# [ASSIGNMENT]
Write out the listing word for word from its start through the line containing "This screenshot has", with that line included.

=======

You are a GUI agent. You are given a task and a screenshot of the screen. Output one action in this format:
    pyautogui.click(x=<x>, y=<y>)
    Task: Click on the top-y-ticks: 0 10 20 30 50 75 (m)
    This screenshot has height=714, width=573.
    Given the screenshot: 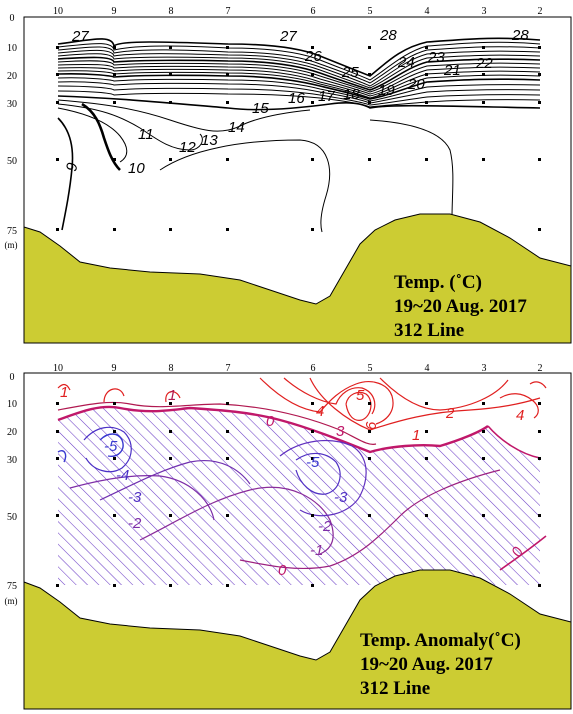 What is the action you would take?
    pyautogui.click(x=12, y=132)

=======

# [RESULT OF THE EXERCISE]
You are a GUI agent. You are given a task and a screenshot of the screen. Output one action in this format:
    pyautogui.click(x=<x>, y=<y>)
    Task: Click on the top-y-ticks: 0 10 20 30 50 75 (m)
    This screenshot has height=714, width=573.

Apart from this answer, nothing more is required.